Tous quatre roulaient sur la route ensoleillée, déserte, que bordait la magnificence des fleurs. De brillants vekirib jaunes, des tapis de mittib aux joyeuses couleurs, des nuages de froide dentelle de fatilib. Personne, sauf Enli, ne semblait les remarquer, pas même Essa. Est-ce que cela aussi changerait, et ferait un Monde sans jardins ? Enli ne le croyait pas. Les fleurs étaient trop importantes. C’étaient les dons de la Première Fleur, elles étaient belles, elles étaient l’amour.

Calin lui avait donné une fleur de vekir lors de sa première visite à Gofkit Jemloe.

Pek Sikorski rompit le silence. C’était la moins habituée à la bicyclette, et la moins vigoureuse. Elle haletait un peu lorsqu’elle parla en terrien à Pek Gruber :

— Tu sais, Dieter, le passé de Terra compte des milliers de civilisations disparues, qui avaient toutes décliné avec le temps. C’est probablement la première fois qu’une civilisation a été détruite du jour au lendemain.

— Oui.

Pek Gruber était resté très silencieux depuis que Enli l’avait conduit à Pek Sikorski, dans les murs de la maison de Pek Voratur, depuis qu’il avait vu comment Monde était sans la réalité partagée.

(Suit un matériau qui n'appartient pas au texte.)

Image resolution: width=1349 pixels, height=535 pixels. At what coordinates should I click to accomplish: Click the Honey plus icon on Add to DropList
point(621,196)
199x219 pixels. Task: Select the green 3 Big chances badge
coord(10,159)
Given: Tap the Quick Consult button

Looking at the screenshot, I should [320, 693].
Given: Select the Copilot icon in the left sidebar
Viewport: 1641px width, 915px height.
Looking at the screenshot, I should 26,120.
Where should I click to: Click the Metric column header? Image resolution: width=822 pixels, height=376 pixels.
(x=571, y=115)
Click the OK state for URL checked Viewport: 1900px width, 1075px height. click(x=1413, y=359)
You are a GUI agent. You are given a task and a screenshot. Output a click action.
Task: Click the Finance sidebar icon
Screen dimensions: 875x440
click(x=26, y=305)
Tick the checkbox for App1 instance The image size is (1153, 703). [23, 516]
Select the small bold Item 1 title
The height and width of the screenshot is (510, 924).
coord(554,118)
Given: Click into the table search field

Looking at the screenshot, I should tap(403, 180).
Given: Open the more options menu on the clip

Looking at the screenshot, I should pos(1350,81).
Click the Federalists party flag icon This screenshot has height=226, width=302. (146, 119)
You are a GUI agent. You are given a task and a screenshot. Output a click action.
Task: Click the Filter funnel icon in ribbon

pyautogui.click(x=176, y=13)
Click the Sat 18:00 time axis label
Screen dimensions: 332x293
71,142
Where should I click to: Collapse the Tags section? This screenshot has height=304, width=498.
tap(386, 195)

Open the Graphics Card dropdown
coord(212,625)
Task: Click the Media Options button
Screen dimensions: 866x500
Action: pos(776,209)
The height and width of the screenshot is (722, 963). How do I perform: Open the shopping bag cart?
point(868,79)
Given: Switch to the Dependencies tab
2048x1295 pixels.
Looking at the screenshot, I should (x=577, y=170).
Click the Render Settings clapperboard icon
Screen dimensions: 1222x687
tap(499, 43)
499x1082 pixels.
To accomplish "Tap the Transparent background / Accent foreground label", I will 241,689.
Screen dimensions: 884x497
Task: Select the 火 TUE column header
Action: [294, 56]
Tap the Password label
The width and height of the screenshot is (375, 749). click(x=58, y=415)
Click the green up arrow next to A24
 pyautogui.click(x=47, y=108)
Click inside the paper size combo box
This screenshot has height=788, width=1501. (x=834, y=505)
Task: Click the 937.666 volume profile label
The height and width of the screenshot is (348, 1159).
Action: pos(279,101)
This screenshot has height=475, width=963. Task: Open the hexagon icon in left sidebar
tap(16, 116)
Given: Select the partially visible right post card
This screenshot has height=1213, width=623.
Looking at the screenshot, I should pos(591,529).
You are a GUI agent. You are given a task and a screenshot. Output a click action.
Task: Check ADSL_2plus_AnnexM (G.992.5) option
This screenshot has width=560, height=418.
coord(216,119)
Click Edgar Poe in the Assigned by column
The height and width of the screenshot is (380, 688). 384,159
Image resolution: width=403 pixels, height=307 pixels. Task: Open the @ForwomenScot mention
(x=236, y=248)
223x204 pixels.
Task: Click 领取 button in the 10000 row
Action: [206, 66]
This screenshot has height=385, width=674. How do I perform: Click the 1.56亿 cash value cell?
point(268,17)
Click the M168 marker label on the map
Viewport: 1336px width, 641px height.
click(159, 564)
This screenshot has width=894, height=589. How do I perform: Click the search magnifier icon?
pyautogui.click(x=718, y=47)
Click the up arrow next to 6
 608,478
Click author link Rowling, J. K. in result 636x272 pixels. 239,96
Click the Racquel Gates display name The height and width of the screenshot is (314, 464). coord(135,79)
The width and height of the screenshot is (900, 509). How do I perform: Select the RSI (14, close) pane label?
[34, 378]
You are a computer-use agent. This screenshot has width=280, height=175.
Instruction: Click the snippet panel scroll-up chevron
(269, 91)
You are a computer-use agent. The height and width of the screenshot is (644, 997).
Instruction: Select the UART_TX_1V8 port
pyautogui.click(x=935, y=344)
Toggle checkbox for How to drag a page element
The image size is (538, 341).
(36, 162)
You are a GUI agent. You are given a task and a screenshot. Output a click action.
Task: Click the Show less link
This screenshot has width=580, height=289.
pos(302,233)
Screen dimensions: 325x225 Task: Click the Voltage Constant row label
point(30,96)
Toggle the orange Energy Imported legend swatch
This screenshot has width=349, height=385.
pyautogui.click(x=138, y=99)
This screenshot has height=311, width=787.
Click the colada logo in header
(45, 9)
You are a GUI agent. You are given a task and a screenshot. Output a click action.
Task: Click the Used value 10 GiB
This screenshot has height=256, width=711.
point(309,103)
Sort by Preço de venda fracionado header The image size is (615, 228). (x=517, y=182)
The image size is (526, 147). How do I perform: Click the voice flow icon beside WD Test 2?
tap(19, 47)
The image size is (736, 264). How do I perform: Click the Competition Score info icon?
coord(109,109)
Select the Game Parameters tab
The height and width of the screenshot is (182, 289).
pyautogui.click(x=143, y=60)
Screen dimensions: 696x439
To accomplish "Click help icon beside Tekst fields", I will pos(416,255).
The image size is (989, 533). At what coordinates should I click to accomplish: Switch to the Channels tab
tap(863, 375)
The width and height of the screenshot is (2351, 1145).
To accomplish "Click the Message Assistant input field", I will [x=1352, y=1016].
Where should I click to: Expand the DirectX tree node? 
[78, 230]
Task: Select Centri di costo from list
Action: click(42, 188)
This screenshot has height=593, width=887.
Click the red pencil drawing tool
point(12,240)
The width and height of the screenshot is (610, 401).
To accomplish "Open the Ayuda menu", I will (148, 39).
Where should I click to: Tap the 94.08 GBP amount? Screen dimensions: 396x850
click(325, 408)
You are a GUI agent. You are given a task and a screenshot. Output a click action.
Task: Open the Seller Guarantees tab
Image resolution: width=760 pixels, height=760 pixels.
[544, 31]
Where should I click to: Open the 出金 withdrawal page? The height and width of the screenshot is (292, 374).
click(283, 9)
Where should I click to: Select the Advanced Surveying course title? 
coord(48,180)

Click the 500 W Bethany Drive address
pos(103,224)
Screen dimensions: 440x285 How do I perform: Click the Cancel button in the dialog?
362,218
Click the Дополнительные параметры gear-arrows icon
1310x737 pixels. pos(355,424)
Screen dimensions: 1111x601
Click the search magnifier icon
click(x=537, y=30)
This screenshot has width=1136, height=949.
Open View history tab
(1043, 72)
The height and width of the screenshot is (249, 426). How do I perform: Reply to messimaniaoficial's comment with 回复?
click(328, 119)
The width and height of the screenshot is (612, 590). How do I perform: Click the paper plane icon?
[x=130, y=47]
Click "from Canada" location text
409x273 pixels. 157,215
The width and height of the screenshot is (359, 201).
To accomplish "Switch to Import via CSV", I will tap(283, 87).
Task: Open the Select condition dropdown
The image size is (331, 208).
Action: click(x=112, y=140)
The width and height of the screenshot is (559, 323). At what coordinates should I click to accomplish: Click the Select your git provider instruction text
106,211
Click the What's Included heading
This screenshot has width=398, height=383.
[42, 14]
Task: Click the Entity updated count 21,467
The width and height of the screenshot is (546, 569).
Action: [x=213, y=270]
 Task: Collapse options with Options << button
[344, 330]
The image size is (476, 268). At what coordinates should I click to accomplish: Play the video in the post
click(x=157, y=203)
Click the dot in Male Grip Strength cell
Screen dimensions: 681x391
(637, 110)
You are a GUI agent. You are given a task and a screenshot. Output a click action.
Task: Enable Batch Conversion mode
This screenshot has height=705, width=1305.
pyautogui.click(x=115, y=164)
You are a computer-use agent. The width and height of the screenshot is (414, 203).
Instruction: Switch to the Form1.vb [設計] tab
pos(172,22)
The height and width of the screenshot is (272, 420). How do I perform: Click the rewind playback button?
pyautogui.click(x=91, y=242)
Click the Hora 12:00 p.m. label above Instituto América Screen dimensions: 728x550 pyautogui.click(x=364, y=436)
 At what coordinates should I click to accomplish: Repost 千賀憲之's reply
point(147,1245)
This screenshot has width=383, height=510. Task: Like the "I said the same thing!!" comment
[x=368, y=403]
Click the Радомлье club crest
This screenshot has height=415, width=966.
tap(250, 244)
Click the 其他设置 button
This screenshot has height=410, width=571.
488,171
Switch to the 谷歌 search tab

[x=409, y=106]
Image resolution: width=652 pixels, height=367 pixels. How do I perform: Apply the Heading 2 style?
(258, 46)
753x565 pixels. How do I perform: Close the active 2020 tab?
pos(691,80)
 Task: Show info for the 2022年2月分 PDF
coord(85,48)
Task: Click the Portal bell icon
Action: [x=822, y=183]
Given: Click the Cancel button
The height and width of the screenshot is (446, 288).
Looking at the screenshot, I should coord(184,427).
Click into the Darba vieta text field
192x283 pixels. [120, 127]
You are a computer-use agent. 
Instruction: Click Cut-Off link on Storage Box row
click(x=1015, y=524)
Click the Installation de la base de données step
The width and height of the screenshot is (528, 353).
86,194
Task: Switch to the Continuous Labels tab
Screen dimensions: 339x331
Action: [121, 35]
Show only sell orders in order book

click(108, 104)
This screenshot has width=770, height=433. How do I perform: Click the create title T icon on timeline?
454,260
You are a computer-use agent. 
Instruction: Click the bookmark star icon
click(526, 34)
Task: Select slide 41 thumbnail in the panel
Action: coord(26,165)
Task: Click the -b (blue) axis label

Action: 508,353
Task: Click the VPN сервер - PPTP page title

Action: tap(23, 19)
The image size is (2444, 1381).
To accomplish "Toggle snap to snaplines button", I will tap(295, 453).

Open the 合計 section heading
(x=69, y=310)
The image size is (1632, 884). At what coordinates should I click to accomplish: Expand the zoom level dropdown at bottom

Un Pek Gruber silencieux, c’était aussi quelque chose de nouveau.

Vers le soir, ils passèrent devant une remise de ferme, commodément nichée entre la route et les champs qui s’étendaient derrière elle. Les Mondiens vivaient tous dans des villages et se rendaient à pied dans leurs champs ; une remise de ferme ne contenait que des carrioles, des charrues, des instruments nécessaires pour aider la Première Fleur à tirer des récoltes de la terre fertile. Mais des gens semblaient habiter celle-là. La carriole était rangée devant, et il y avait un âtre rudimentaire à côté de la porte ; son feu-de-cuisine rougeoyait sous un pot en fer.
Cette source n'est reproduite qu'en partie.